**Description of the task**
Repeat the lines of the data exactly, from the first one through the one that contains "Task: Click the red I".

**Dataset**
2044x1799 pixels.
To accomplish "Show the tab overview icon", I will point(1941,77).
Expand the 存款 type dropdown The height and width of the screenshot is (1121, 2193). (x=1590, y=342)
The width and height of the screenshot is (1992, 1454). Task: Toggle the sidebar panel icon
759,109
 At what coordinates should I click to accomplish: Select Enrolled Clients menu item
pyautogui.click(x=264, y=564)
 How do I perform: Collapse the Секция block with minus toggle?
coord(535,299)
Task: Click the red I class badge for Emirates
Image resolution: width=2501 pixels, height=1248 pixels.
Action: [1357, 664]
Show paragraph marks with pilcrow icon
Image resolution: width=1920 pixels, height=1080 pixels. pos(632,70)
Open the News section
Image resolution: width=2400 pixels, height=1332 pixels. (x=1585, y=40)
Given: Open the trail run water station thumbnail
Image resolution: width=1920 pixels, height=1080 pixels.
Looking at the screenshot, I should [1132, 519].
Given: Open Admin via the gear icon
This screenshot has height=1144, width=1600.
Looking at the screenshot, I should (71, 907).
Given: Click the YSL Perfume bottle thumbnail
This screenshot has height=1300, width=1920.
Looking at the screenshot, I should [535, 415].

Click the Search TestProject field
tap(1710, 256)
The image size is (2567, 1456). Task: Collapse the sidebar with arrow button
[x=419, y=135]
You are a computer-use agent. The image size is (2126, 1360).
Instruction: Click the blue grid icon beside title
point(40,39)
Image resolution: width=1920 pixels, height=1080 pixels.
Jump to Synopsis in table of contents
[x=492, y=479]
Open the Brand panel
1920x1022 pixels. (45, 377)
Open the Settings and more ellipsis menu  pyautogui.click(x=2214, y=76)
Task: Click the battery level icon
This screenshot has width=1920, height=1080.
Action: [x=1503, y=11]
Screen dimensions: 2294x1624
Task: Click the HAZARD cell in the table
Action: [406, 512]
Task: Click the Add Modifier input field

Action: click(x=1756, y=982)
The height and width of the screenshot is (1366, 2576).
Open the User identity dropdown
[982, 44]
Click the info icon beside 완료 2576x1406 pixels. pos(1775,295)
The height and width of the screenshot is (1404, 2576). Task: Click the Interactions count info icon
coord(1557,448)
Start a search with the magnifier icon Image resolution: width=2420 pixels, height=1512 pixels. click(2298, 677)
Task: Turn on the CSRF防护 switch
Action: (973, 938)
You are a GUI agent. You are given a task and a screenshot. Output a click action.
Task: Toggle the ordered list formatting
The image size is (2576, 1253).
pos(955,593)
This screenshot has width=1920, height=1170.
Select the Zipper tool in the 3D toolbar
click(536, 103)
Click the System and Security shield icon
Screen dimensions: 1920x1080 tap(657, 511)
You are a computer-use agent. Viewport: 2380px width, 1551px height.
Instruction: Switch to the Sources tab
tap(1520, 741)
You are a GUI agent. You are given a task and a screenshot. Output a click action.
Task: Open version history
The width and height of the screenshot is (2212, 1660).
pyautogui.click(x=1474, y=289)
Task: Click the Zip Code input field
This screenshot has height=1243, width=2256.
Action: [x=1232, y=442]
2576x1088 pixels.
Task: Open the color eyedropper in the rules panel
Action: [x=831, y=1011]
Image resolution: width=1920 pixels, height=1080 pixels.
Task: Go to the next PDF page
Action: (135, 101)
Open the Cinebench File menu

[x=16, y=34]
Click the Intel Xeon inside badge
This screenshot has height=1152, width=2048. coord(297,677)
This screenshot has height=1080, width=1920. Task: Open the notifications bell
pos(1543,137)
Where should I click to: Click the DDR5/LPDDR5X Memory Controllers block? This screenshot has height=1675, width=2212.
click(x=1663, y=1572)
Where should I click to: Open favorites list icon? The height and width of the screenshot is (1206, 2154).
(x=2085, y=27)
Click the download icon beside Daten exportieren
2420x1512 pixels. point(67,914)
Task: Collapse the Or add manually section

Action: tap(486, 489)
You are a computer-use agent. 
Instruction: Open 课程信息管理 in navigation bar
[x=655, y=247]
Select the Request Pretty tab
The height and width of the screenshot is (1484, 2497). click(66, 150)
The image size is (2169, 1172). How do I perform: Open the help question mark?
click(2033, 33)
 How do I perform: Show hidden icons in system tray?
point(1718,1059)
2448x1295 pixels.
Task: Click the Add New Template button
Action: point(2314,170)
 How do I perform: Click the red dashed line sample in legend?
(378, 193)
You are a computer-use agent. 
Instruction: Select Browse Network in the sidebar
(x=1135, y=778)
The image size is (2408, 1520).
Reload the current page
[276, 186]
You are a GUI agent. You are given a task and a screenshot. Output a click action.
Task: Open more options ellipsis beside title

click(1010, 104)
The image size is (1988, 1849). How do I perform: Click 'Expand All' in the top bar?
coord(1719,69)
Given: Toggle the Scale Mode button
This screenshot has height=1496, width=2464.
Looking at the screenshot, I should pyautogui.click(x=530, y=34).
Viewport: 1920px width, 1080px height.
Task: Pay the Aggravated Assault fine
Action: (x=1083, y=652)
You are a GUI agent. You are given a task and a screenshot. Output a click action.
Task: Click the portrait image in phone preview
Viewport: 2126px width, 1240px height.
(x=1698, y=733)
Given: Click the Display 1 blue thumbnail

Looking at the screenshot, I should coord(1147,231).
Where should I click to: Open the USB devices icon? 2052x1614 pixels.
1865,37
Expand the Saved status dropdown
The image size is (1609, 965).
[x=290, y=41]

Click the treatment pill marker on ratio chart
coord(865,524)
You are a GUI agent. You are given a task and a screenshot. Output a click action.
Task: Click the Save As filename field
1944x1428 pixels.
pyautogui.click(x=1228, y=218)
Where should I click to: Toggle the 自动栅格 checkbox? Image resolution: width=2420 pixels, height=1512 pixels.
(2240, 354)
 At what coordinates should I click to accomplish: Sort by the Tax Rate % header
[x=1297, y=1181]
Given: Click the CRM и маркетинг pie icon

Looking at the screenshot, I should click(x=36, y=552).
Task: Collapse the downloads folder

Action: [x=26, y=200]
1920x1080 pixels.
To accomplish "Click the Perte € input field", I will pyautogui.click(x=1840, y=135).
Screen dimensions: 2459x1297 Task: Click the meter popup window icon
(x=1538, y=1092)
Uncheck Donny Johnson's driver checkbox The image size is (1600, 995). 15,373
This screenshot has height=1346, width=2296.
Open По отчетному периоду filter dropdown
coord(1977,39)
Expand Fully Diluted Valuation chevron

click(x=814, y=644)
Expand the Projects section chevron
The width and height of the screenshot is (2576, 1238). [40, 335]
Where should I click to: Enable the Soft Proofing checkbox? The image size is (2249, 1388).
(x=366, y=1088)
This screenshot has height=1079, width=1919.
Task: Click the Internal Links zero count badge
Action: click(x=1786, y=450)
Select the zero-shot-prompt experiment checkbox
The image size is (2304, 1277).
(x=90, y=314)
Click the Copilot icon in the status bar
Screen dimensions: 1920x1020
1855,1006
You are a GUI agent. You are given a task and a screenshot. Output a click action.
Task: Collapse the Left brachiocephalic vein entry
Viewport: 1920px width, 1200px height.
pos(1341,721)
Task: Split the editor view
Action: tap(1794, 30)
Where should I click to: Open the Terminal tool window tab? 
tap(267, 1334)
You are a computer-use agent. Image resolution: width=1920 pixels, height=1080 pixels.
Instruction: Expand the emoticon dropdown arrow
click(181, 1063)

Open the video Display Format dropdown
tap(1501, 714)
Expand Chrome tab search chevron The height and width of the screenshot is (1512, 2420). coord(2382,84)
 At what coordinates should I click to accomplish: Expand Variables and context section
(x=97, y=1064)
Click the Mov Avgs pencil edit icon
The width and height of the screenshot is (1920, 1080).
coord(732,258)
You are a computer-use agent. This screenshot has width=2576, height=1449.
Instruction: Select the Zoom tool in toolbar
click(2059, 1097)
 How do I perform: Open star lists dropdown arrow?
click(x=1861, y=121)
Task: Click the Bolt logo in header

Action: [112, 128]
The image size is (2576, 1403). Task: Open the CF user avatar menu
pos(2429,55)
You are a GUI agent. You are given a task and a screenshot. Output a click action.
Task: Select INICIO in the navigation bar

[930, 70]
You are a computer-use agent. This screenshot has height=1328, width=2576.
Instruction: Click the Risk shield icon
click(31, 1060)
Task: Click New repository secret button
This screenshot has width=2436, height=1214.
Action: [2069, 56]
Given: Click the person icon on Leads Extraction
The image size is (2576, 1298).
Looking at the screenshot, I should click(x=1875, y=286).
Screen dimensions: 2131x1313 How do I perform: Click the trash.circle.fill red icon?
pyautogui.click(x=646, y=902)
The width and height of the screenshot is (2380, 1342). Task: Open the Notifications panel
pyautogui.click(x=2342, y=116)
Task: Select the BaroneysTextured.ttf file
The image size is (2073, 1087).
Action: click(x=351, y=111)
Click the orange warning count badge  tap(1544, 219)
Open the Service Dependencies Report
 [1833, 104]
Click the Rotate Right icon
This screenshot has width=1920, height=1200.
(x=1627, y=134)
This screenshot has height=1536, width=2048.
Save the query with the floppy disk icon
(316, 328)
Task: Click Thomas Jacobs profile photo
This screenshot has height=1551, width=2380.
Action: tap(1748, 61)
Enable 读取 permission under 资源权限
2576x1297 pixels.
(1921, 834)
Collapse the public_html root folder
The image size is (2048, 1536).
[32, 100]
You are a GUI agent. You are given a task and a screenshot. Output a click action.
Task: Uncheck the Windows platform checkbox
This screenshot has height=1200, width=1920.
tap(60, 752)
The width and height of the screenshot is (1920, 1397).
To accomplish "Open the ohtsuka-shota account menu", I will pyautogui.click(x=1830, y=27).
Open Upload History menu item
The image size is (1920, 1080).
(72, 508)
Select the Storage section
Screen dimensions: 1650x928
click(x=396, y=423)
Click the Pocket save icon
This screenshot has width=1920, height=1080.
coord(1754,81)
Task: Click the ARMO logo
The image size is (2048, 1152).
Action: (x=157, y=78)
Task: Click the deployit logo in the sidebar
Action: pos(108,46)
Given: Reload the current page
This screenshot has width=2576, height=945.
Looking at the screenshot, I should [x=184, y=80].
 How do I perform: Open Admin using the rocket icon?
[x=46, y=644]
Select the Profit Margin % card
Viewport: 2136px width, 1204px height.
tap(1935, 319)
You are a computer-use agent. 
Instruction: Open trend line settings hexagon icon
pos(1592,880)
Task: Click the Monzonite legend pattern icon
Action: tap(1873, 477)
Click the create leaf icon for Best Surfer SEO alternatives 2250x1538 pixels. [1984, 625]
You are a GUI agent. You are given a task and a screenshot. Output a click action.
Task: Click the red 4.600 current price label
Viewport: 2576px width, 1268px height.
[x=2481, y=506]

**Written response**
2044x1799 pixels.
To accomplish "Show the tab overview icon", I will point(1941,77).
Expand the 存款 type dropdown The height and width of the screenshot is (1121, 2193). (x=1590, y=342)
The width and height of the screenshot is (1992, 1454). Task: Toggle the sidebar panel icon
759,109
 At what coordinates should I click to accomplish: Select Enrolled Clients menu item
pyautogui.click(x=264, y=564)
 How do I perform: Collapse the Секция block with minus toggle?
coord(535,299)
Task: Click the red I class badge for Emirates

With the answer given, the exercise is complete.